AIM:
Reproduce the data verbatim, starting with the line containing "Click the red" and continuing through the line containing "Action: click(14, 13)", both lines included.

Items from a dataset:
■ ■ ■ ■ ■ ■ ■

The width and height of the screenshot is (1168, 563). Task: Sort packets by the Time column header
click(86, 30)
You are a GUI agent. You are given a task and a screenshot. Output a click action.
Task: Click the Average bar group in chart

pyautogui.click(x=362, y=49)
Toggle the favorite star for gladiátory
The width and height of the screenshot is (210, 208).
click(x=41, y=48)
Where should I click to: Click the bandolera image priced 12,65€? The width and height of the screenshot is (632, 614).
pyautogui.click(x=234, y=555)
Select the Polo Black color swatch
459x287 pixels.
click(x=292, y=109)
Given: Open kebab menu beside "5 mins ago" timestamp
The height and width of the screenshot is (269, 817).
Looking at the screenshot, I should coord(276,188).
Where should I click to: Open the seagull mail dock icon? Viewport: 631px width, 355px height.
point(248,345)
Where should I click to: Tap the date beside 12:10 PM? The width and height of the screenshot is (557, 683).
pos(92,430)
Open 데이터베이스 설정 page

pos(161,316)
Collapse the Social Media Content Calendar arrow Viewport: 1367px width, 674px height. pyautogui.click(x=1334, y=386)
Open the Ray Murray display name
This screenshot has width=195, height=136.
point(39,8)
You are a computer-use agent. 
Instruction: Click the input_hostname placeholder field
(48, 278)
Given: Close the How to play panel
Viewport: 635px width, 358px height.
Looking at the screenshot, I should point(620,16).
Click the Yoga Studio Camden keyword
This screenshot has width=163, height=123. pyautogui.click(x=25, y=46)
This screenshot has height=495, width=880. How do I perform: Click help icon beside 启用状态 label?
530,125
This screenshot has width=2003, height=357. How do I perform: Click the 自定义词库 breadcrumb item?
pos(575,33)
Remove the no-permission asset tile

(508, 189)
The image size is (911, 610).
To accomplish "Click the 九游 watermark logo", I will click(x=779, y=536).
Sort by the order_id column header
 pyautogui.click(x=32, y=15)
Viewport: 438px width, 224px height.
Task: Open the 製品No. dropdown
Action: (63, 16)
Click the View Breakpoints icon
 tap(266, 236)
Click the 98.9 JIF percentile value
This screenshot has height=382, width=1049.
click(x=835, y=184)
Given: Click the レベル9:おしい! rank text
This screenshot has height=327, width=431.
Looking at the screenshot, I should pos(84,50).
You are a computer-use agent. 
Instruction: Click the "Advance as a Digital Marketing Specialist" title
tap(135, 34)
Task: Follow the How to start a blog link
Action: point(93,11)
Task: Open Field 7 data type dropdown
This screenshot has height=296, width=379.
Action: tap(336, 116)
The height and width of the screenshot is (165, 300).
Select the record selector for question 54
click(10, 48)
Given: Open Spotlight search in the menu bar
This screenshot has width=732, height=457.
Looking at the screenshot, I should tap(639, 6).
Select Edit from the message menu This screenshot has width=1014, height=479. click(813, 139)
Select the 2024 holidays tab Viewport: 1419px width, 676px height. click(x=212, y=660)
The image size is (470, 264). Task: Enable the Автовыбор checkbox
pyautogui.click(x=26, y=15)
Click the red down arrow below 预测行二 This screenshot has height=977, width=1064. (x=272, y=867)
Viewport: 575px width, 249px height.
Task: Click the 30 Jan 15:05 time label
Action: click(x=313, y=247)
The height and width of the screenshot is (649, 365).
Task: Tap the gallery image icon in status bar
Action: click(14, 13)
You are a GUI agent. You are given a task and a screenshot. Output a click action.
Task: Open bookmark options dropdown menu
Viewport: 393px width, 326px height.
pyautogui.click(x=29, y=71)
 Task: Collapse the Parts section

■ ■ ■ ■ ■ ■ ■

SOLUTION BELOW:
Click the red down arrow below 预测行二 This screenshot has height=977, width=1064. (x=272, y=867)
Viewport: 575px width, 249px height.
Task: Click the 30 Jan 15:05 time label
Action: click(x=313, y=247)
The height and width of the screenshot is (649, 365).
Task: Tap the gallery image icon in status bar
Action: click(14, 13)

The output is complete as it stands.